1973 novel by Sydney J. Van Scyoc

Assignment Nor'Dyren is a 1973 science fiction novel by American writer Sydney J. Van Scyoc. It deals with an imagined world, Nor'Dyren, where an alien human-like species has a more structured social system than is the case for human society. When humans come to Nor'Dyren, they discover that there are three specialized types of Nor'Dyrenese.

This three-way division of labor does not seem to be working. Nobody on Nor'Dyren knows how to repair broken machines. Nobody ever creates anything new. Archeological investigation reveals that the world Nor'Dyren has been in decline for 200 years from its cultural and technological apex.

==Plot details==

Eventually, the humans who are visiting Nor'Dyren discover that until 200 years previously, there were four distinct groups of Nor'Dyrenese. The fourth group (Qattagon) had been specialized to perform all of the creative work of society and was very artistic. However, the Qattagon had gotten too wild and radical and had come into conflict with the Gonnegon. This conflict ended when the administrative Gonnegon engineered the Qattagon out of the social system.
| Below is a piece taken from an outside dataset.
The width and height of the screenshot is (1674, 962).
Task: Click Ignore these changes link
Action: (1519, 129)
This was possible because the Qattagon were not capable of reproducing; Qattagon were the result of interbreeding among the other three groups. To engineer Qattagon out of the society, the administrators decreed that members of each of the other three groups could only mate with other members of their own group. Under this imposed rule, none of the artistic hybrid Qattagon were born anymore.

The reason that the Qattagon had gotten out of control and become a problem for Nor'Dyren was because the balance between the four groups had been engineered to be appropriate for worlds that were part of a large interstellar empire. But in the distant past, that empire had collapsed, leaving the planet Nor'Dyren isolated and unable to absorb the full force of the creativity of its Qattagon.
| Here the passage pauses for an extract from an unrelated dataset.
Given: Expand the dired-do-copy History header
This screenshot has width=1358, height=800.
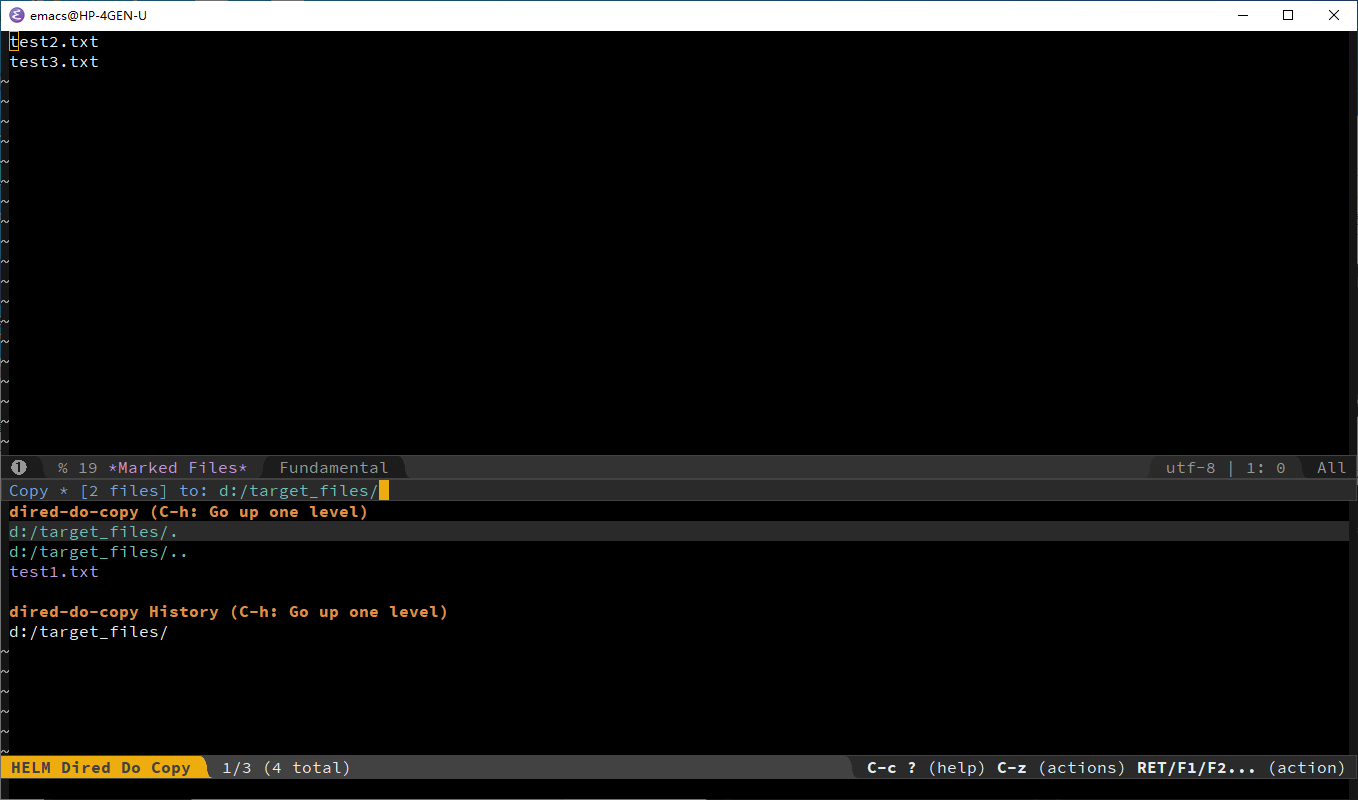Looking at the screenshot, I should coord(228,611).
==Implications for human society==
Assignment Nor'Dyren is a pleasant mystery novel set on an interesting alien world, but it also leads the reader to think about some issues that are important on Earth.

===Genetic engineering of the human species===
The most interesting technical issue raised by this book concerns genetic engineering. The Allegon, Berregon, Gonnegon and Qattagon appear to be the result of genetic engineering, four specialized variations of the original species, rationally designed so as to form a stable social system. On Earth, humans now have the technology for genetically modifying our own species. We are also starting to explore space and confronting the problem of how to deal with the changes that come with science and technology. Is any human-like species biologically suited for dealing with the challenges of science, technology and space exploration? Is it inevitable that in order to survive its "technological adolescence", any species must get involved with genetically modifying itself?

===Homosexuality and creativity===
A major social issue raised by this book is the relationship between creativity and human homosexuality. The possibility of a link between homosexuality and creativity has been a matter of debate for many years.

Some view the idea of a link between creativity and homosexuality as a myth while at the same time taking note of the impact that homosexuals have on society:

Any individual that truly appreciates the arts cannot help but appreciate the contributions of homosexual artists to the field. It appears that the link between homosexuality and creativity is less a function of genetic selection, and more a product of societal pressures and approvals.

Research into possible differences in the brain that might be linked to homosexuality continues at a slow pace and remains fairly primitive.

The hypothesis that homosexuality can be associated with certain behavioral traits such as creativity remains a topic for further research.